钟离昧重重地叹口气,轻拍虞子期的肩膀,“子期,你糊涂啊!你为小利舍了大义。大王如果打下天下,你们虞府一门厥功至伟,到时候,由我们保荐,妙戈何愁登不上后位。至于那个女人,大王再怎么宠爱,那个孩子始终不是项家血脉啊!”
虞子期仍是浅浅一笑,目光仍始终盯在虞妙戈身上。虞妙戈却不敢与他对视,缓缓低下了头。
钟离昧叹惜着离去。季布也迅速转身,也想要离开,虞子期忽然开口:“季布。”他的目光慢慢地从虞妙戈身上移向季布,轻声问,“季布,你喜欢妙戈?”
季布沉默无语。
虞妙戈飞快地抬头,眼眶里的珠泪迅速落下,“大哥,对不起!”
虞子期悲怒攻心,收回目光凝望着虞妙戈,沉痛道:“妙戈,我是你唯一的兄长,为了这么一个男人,你值得吗?你要怎么安置府中老父?下一次,你还能牺牲谁?”
季布听出了蹊跷,赶紧支开监刑的将士,步履沉重地走到虞子期面前,扑通一声跪在地上想去赎罪,“子期,季布糊涂。季布和离昧一样,误会了你。”

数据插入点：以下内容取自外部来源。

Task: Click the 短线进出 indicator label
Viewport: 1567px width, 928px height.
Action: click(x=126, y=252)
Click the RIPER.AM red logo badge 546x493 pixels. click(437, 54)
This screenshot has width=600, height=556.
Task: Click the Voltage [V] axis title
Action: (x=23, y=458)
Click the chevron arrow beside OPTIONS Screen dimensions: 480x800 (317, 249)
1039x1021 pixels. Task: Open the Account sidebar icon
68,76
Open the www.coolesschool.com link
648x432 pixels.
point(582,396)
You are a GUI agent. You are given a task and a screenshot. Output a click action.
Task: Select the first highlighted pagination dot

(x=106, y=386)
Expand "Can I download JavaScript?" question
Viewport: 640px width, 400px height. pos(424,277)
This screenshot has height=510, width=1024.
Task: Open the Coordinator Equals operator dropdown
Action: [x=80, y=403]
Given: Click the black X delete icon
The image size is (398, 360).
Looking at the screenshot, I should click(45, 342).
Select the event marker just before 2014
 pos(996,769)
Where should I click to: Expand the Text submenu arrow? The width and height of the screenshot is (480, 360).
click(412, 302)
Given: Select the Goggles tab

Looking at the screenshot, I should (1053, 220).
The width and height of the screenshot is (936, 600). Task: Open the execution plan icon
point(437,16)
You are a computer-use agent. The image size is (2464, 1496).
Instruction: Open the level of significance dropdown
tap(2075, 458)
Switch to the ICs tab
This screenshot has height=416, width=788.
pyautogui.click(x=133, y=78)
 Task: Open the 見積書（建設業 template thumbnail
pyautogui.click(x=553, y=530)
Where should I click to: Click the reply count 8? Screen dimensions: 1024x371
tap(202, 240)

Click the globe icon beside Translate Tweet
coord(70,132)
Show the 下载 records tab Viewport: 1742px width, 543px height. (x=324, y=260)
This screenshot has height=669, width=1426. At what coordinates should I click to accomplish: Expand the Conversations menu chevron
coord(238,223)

虞妙戈身子不停地颤抖,“大哥,妙戈后悔已来不及。对不起,对不起!”
虞子期惨然一笑,“妙戈,大哥跟着大王四方征战,为的就是光耀门楣,为的就是老父和你能荣华加身,能福禄双全。你这么做如果真能挽回他的心,也就罢了。可你想过没有,你这么做若是被他发现,下场会怎样?”
虞妙戈只是哭。
虞子期惨笑着抬起头仰望着雨后湛蓝湛蓝的天空,深深地吸了几口清新的空气,“妙戈,希望你不会后悔自己所做的一切。行刑吧!”
季布霍然起身,踉踉跄跄地奔出刑场。
虞妙戈颤巍巍地站起身,一步一步退回去,退到案几边上,抽出刑签掷在地上,“行刑!”
刽子手举起手中的刀,虞子期慢慢闭上双眼。
虞妙戈迅速回头。只听身后噗的一声,她的嘴唇动了一下,“大哥”两个字还未发出,虞子期已是人头落地。从此,她没有大哥,唯一给过她温暖,并全心全意对待她的大哥已在她的监视下被斩了。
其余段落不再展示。